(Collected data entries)
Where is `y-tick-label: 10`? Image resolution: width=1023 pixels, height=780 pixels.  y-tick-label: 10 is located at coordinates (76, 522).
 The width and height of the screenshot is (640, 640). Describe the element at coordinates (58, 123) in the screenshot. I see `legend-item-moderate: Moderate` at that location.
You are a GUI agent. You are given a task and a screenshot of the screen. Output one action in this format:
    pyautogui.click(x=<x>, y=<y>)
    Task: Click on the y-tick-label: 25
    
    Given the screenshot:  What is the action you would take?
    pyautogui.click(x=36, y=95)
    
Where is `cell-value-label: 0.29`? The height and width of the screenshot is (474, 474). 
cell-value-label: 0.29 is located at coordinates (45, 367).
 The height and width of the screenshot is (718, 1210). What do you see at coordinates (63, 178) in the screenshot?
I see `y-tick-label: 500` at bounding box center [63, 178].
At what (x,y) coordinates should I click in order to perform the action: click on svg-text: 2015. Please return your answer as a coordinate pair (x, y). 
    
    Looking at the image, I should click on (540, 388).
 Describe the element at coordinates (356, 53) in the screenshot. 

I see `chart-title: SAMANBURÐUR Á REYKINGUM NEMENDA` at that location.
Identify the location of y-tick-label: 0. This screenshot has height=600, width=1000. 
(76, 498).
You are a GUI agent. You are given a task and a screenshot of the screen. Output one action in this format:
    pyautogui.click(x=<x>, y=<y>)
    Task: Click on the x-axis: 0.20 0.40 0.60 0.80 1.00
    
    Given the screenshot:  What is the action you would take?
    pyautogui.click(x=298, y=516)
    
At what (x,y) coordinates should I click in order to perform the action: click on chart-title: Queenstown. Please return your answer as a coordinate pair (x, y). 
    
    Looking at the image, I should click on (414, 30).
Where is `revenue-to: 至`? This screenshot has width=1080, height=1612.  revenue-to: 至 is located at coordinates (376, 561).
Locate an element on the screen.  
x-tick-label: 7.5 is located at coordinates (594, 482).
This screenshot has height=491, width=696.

Work item:
Lay out every one of the lines above as a Markdown table with the columns "No." and "Line," numbering the rows and skipping blank lines.

Written solution:
| No. | Line |
|---|---|
| 1 | Where is `y-tick-label: 10`? Image resolution: width=1023 pixels, height=780 pixels.  y-tick-label: 10 is located at coordinates (76, 522). |
| 2 |  The width and height of the screenshot is (640, 640). Describe the element at coordinates (58, 123) in the screenshot. I see `legend-item-moderate: Moderate` at that location. |
| 3 | You are a GUI agent. You are given a task and a screenshot of the screen. Output one action in this format: |
| 4 |     pyautogui.click(x=<x>, y=<y>) |
| 5 |     Task: Click on the y-tick-label: 25 |
| 6 |     Given the screenshot:  What is the action you would take? |
| 7 |     pyautogui.click(x=36, y=95) |
| 8 | Where is `cell-value-label: 0.29`? The height and width of the screenshot is (474, 474).  |
| 9 | cell-value-label: 0.29 is located at coordinates (45, 367). |
| 10 |  The height and width of the screenshot is (718, 1210). What do you see at coordinates (63, 178) in the screenshot? |
| 11 | I see `y-tick-label: 500` at bounding box center [63, 178]. |
| 12 | At what (x,y) coordinates should I click in order to perform the action: click on svg-text: 2015. Please return your answer as a coordinate pair (x, y).  |
| 13 |     Looking at the image, I should click on (540, 388). |
| 14 |  Describe the element at coordinates (356, 53) in the screenshot.  |
| 15 | I see `chart-title: SAMANBURÐUR Á REYKINGUM NEMENDA` at that location. |
| 16 | Identify the location of y-tick-label: 0. This screenshot has height=600, width=1000.  |
| 17 | (76, 498). |
| 18 | You are a GUI agent. You are given a task and a screenshot of the screen. Output one action in this format: |
| 19 |     pyautogui.click(x=<x>, y=<y>) |
| 20 |     Task: Click on the x-axis: 0.20 0.40 0.60 0.80 1.00 |
| 21 |     Given the screenshot:  What is the action you would take? |
| 22 |     pyautogui.click(x=298, y=516) |
| 23 | At what (x,y) coordinates should I click in order to perform the action: click on chart-title: Queenstown. Please return your answer as a coordinate pair (x, y).  |
| 24 |     Looking at the image, I should click on (414, 30). |
| 25 | Where is `revenue-to: 至`? This screenshot has width=1080, height=1612.  revenue-to: 至 is located at coordinates (376, 561). |
| 26 | Locate an element on the screen.   |
| 27 | x-tick-label: 7.5 is located at coordinates (594, 482). |
| 28 | This screenshot has height=491, width=696. |